Entries ::
* START *

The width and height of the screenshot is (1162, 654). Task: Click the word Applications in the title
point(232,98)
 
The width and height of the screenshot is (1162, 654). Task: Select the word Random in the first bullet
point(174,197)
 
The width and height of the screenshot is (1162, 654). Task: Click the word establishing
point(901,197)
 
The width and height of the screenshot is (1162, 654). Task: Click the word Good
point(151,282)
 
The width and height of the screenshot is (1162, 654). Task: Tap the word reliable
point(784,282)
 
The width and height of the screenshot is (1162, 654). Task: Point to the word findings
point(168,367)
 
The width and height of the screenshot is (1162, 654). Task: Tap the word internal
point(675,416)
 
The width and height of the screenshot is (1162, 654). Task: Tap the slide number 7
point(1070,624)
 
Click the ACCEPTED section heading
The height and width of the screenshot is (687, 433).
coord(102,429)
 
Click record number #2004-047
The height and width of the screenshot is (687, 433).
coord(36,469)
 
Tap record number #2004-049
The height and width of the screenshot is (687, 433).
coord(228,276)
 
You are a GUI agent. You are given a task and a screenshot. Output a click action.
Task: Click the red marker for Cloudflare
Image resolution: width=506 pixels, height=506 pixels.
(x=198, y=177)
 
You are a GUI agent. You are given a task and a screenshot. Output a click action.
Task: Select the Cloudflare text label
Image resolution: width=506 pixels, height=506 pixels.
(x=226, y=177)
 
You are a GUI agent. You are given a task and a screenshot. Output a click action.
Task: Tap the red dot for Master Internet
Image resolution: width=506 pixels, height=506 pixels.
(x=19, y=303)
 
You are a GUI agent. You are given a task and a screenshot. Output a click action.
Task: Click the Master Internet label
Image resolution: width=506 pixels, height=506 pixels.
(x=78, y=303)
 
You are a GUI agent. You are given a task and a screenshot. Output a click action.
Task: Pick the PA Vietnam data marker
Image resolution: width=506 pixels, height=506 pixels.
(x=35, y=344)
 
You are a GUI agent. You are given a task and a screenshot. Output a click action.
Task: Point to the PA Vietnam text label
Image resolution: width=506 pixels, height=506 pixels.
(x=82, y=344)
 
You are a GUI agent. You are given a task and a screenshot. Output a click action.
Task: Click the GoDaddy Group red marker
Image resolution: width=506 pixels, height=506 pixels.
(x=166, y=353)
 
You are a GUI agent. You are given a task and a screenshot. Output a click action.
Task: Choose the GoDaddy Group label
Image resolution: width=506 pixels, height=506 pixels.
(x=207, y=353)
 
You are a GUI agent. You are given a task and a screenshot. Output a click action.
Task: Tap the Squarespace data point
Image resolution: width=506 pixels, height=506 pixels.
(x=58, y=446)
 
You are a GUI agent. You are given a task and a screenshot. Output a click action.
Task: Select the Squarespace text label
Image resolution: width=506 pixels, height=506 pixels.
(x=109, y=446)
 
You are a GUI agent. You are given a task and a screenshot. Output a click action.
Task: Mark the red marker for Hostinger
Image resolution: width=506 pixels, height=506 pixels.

* END *

What you need to do ::
Repeat all of the lines above word for word, keeping their order.

Exercise answer ::
The width and height of the screenshot is (1162, 654). Task: Click the word Applications in the title
point(232,98)
 
The width and height of the screenshot is (1162, 654). Task: Select the word Random in the first bullet
point(174,197)
 
The width and height of the screenshot is (1162, 654). Task: Click the word establishing
point(901,197)
 
The width and height of the screenshot is (1162, 654). Task: Click the word Good
point(151,282)
 
The width and height of the screenshot is (1162, 654). Task: Tap the word reliable
point(784,282)
 
The width and height of the screenshot is (1162, 654). Task: Point to the word findings
point(168,367)
 
The width and height of the screenshot is (1162, 654). Task: Tap the word internal
point(675,416)
 
The width and height of the screenshot is (1162, 654). Task: Tap the slide number 7
point(1070,624)
 
Click the ACCEPTED section heading
The height and width of the screenshot is (687, 433).
coord(102,429)
 
Click record number #2004-047
The height and width of the screenshot is (687, 433).
coord(36,469)
 
Tap record number #2004-049
The height and width of the screenshot is (687, 433).
coord(228,276)
 
You are a GUI agent. You are given a task and a screenshot. Output a click action.
Task: Click the red marker for Cloudflare
Image resolution: width=506 pixels, height=506 pixels.
(x=198, y=177)
 
You are a GUI agent. You are given a task and a screenshot. Output a click action.
Task: Select the Cloudflare text label
Image resolution: width=506 pixels, height=506 pixels.
(x=226, y=177)
 
You are a GUI agent. You are given a task and a screenshot. Output a click action.
Task: Tap the red dot for Master Internet
Image resolution: width=506 pixels, height=506 pixels.
(x=19, y=303)
 
You are a GUI agent. You are given a task and a screenshot. Output a click action.
Task: Click the Master Internet label
Image resolution: width=506 pixels, height=506 pixels.
(x=78, y=303)
 
You are a GUI agent. You are given a task and a screenshot. Output a click action.
Task: Pick the PA Vietnam data marker
Image resolution: width=506 pixels, height=506 pixels.
(x=35, y=344)
 
You are a GUI agent. You are given a task and a screenshot. Output a click action.
Task: Point to the PA Vietnam text label
Image resolution: width=506 pixels, height=506 pixels.
(x=82, y=344)
 
You are a GUI agent. You are given a task and a screenshot. Output a click action.
Task: Click the GoDaddy Group red marker
Image resolution: width=506 pixels, height=506 pixels.
(x=166, y=353)
 
You are a GUI agent. You are given a task and a screenshot. Output a click action.
Task: Choose the GoDaddy Group label
Image resolution: width=506 pixels, height=506 pixels.
(x=207, y=353)
 
You are a GUI agent. You are given a task and a screenshot. Output a click action.
Task: Tap the Squarespace data point
Image resolution: width=506 pixels, height=506 pixels.
(x=58, y=446)
 
You are a GUI agent. You are given a task and a screenshot. Output a click action.
Task: Select the Squarespace text label
Image resolution: width=506 pixels, height=506 pixels.
(x=109, y=446)
 
You are a GUI agent. You are given a task and a screenshot. Output a click action.
Task: Mark the red marker for Hostinger
Image resolution: width=506 pixels, height=506 pixels.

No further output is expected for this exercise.